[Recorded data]
============================================================

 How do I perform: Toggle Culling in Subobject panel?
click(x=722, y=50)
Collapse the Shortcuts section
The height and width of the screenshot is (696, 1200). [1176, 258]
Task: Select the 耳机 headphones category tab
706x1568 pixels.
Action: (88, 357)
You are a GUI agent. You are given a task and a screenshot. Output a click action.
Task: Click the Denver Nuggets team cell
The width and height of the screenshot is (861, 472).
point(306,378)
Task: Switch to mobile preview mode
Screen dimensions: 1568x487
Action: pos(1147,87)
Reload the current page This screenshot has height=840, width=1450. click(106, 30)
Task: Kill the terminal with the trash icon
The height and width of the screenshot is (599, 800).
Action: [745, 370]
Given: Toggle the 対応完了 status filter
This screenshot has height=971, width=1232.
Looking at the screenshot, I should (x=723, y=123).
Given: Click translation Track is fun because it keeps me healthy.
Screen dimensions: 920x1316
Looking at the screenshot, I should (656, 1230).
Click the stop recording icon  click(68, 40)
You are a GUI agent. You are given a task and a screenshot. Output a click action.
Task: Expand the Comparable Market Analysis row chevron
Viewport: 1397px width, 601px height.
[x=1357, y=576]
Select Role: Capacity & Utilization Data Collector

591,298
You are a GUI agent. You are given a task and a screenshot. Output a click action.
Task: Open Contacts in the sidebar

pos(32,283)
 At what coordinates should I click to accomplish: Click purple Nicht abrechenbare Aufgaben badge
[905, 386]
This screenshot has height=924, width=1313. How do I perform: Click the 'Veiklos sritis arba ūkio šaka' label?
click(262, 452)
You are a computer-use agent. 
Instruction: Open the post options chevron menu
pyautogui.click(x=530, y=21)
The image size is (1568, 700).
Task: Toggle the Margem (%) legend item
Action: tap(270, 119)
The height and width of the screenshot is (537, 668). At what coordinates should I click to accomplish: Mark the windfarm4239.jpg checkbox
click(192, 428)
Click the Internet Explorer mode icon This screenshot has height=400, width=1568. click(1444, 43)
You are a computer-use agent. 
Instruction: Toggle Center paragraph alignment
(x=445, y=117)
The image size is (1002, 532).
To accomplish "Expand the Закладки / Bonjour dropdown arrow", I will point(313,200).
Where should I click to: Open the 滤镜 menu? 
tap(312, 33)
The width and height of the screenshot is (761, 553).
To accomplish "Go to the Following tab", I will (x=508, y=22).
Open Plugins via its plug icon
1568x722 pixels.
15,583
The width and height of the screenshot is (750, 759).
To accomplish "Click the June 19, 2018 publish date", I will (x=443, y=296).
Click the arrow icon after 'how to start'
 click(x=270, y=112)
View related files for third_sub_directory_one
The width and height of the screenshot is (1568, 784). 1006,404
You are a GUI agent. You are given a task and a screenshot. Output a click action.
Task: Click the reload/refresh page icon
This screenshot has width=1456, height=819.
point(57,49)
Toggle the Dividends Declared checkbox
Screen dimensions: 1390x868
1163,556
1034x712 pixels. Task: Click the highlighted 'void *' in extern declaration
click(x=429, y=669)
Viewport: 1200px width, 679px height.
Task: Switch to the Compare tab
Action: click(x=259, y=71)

============================================================

▸ About this exercise:
Write an exact transcription of every entry above.

▸ Expected output:
 How do I perform: Toggle Culling in Subobject panel?
click(x=722, y=50)
Collapse the Shortcuts section
The height and width of the screenshot is (696, 1200). [1176, 258]
Task: Select the 耳机 headphones category tab
706x1568 pixels.
Action: (88, 357)
You are a GUI agent. You are given a task and a screenshot. Output a click action.
Task: Click the Denver Nuggets team cell
The width and height of the screenshot is (861, 472).
point(306,378)
Task: Switch to mobile preview mode
Screen dimensions: 1568x487
Action: pos(1147,87)
Reload the current page This screenshot has height=840, width=1450. click(106, 30)
Task: Kill the terminal with the trash icon
The height and width of the screenshot is (599, 800).
Action: [745, 370]
Given: Toggle the 対応完了 status filter
This screenshot has height=971, width=1232.
Looking at the screenshot, I should (x=723, y=123).
Given: Click translation Track is fun because it keeps me healthy.
Screen dimensions: 920x1316
Looking at the screenshot, I should (656, 1230).
Click the stop recording icon  click(68, 40)
You are a GUI agent. You are given a task and a screenshot. Output a click action.
Task: Expand the Comparable Market Analysis row chevron
Viewport: 1397px width, 601px height.
[x=1357, y=576]
Select Role: Capacity & Utilization Data Collector

591,298
You are a GUI agent. You are given a task and a screenshot. Output a click action.
Task: Open Contacts in the sidebar

pos(32,283)
 At what coordinates should I click to accomplish: Click purple Nicht abrechenbare Aufgaben badge
[905, 386]
This screenshot has height=924, width=1313. How do I perform: Click the 'Veiklos sritis arba ūkio šaka' label?
click(262, 452)
You are a computer-use agent. 
Instruction: Open the post options chevron menu
pyautogui.click(x=530, y=21)
The image size is (1568, 700).
Task: Toggle the Margem (%) legend item
Action: tap(270, 119)
The height and width of the screenshot is (537, 668). At what coordinates should I click to accomplish: Mark the windfarm4239.jpg checkbox
click(192, 428)
Click the Internet Explorer mode icon This screenshot has height=400, width=1568. click(1444, 43)
You are a computer-use agent. 
Instruction: Toggle Center paragraph alignment
(x=445, y=117)
The image size is (1002, 532).
To accomplish "Expand the Закладки / Bonjour dropdown arrow", I will point(313,200).
Where should I click to: Open the 滤镜 menu? 
tap(312, 33)
The width and height of the screenshot is (761, 553).
To accomplish "Go to the Following tab", I will (x=508, y=22).
Open Plugins via its plug icon
1568x722 pixels.
15,583
The width and height of the screenshot is (750, 759).
To accomplish "Click the June 19, 2018 publish date", I will (x=443, y=296).
Click the arrow icon after 'how to start'
 click(x=270, y=112)
View related files for third_sub_directory_one
The width and height of the screenshot is (1568, 784). 1006,404
You are a GUI agent. You are given a task and a screenshot. Output a click action.
Task: Click the reload/refresh page icon
This screenshot has width=1456, height=819.
point(57,49)
Toggle the Dividends Declared checkbox
Screen dimensions: 1390x868
1163,556
1034x712 pixels. Task: Click the highlighted 'void *' in extern declaration
click(x=429, y=669)
Viewport: 1200px width, 679px height.
Task: Switch to the Compare tab
Action: click(x=259, y=71)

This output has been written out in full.